Even though most of the techniques for WSD usually are presented as stand-alone techniques, it is our belief, following McRoy1992, that full-fledged lexical ambiguity resolution will require to integrate several information sources and techniques.

In this paper, we present two complementary WSD methods based on two different methodological approaches, a knowledge-based and a corpus-based methods, as well as several methods that combine both into hybrid approaches.

The knowledge-based method disambiguates nouns by matching context with information from a prescribed knowledge source. WordNet is used because it combines the characteristics of both a dictionary and a structured semantic network, providing definitions for the different senses of the English words and defining groups of synonymous words by means of synsets, which represent distinct lexical concepts. WordNet also organizes words into a conceptual structure by representing a number of semantic relationships (hyponymy, hypernymy, meronymy, etc.) among synsets.

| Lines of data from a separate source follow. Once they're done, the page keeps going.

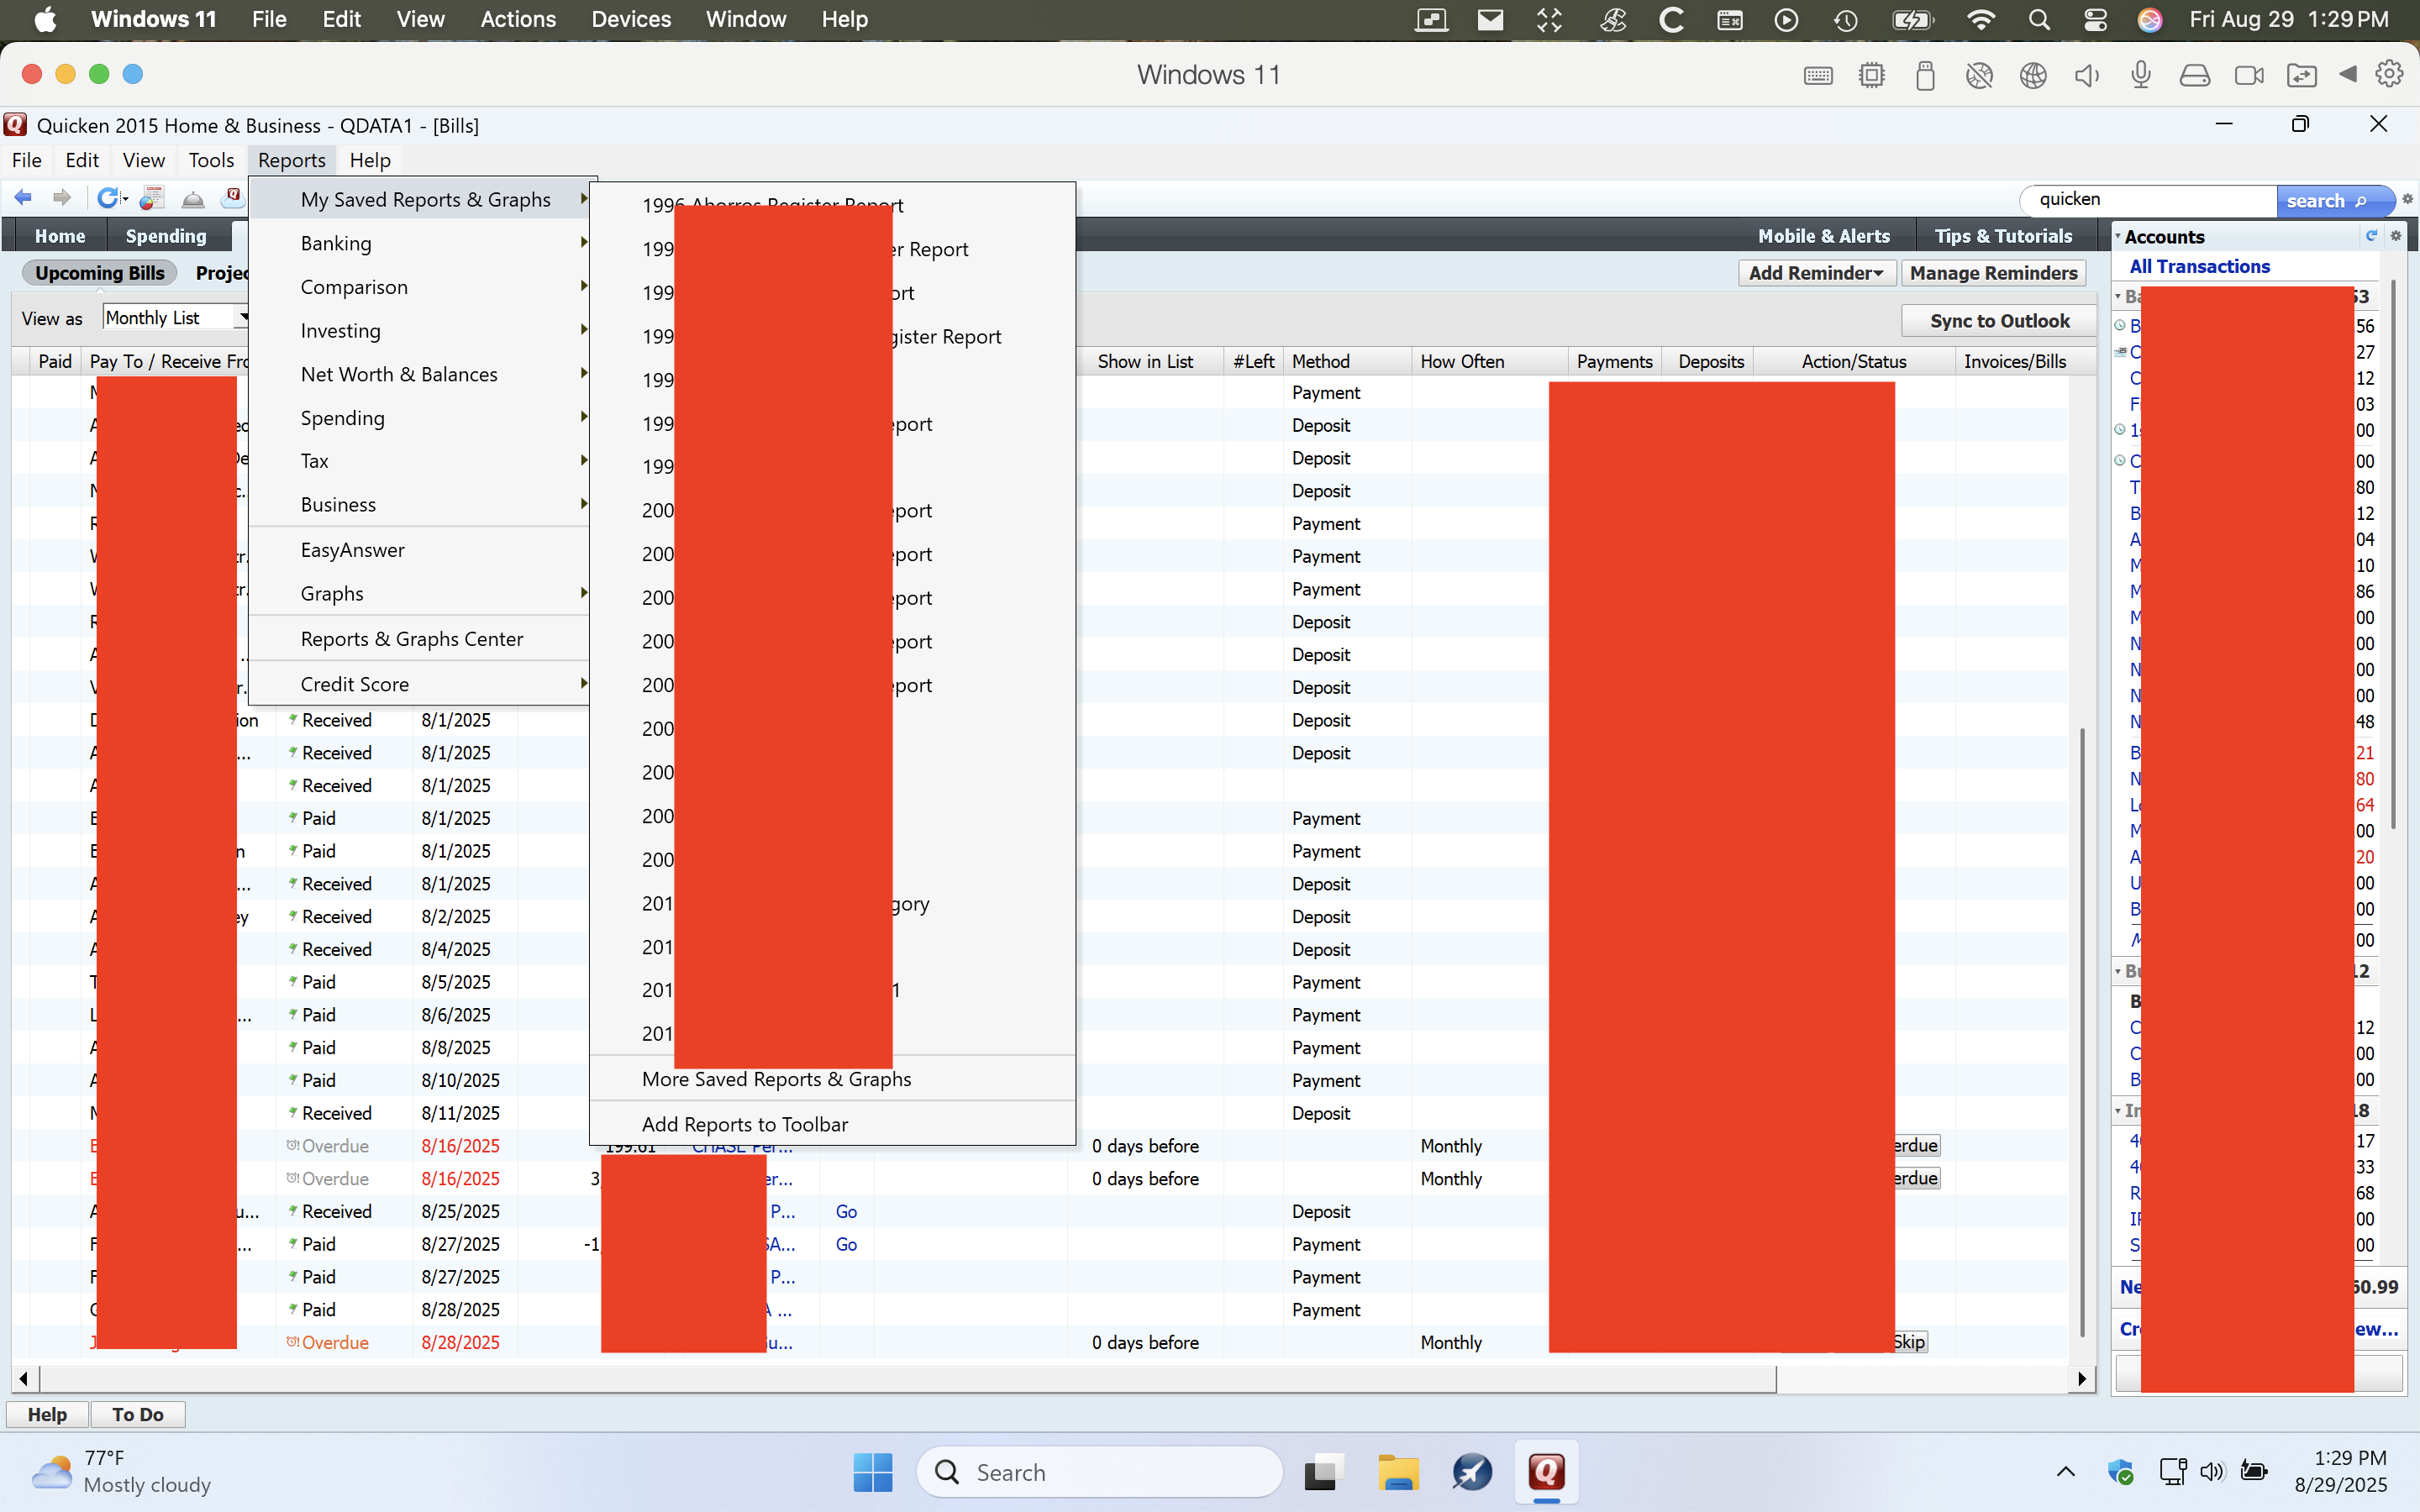Click the service bell toolbar icon

point(193,199)
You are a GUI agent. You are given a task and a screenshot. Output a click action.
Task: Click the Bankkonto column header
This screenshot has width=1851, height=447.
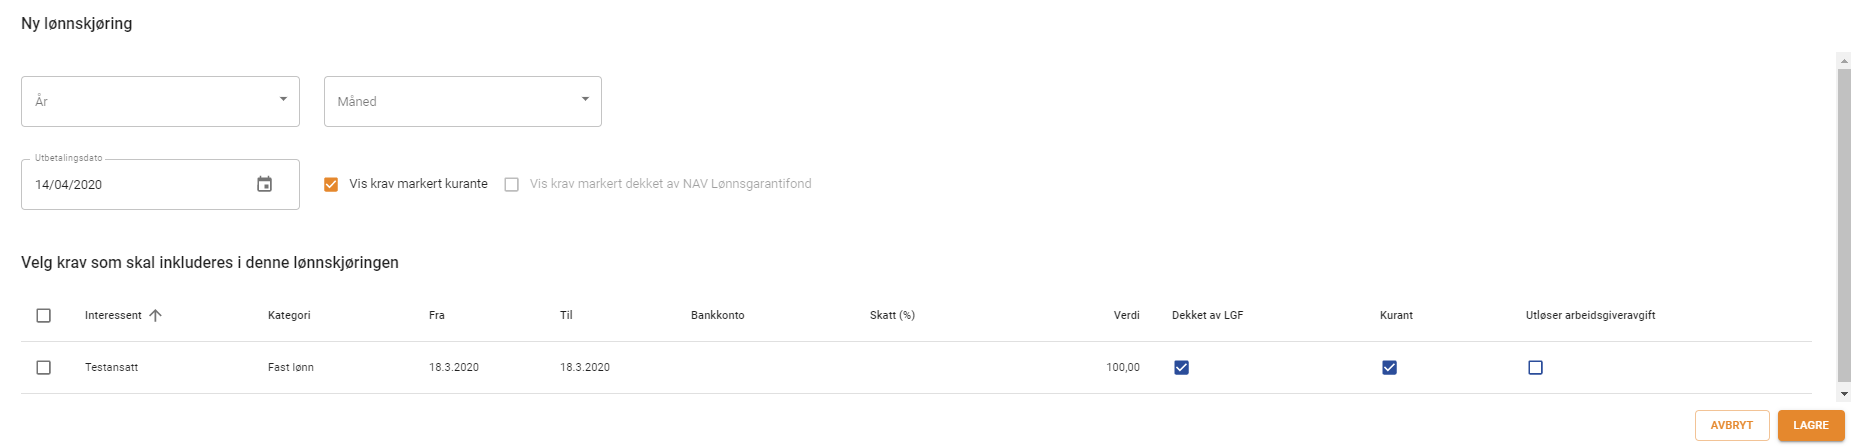[x=717, y=315]
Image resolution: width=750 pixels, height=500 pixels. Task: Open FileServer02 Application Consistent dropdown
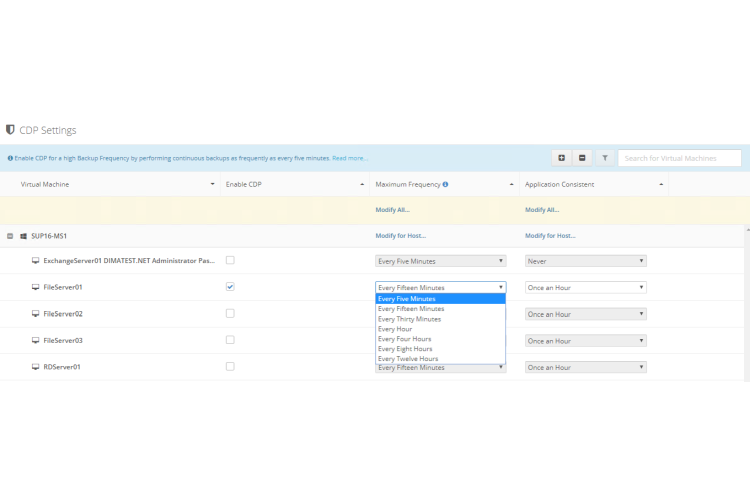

The corpus-based method implements a supervised machine-learning (ML) algorithm that learns from annotated sense examples. The corpus-based system usually represents linguistic information for the context of each sentence (e.g., usage of an ambiguous word) in the form of feature vectors. These features may be of a distinct nature: word collocations, part-of-speech labels, keywords, topic and domain information, grammatical relationships, etc. Based on these two approaches, the main objectives of the work presented in this paper are:

To study the performance of different mechanisms of combining information sources by using knowledge-based and corpus-based WSD methods together.
To show that a knowledge-based method can help a corpus-based method to better perform the disambiguation process and vice versa.
To show that the combination of both approaches outperforms each of the methods taken individually, demonstrating that the two approaches can play complementary roles.
Finally, to show that both approaches can be applied in several languages. In particular, we will perform several experiments in Spanish and English.

In the following section a summary of the background of word sense disambiguation is presented. Sections 2.1 and 2.2 describe the knowledge-based and corpus-based systems used in this work. Section 3 describes two WSD methods: the specification marks method and the maximum entropy-based method. Section 4 presents an evaluation of our results using different system combinations. Finally, some conclusions are presented, along with a brief discussion of work in progress.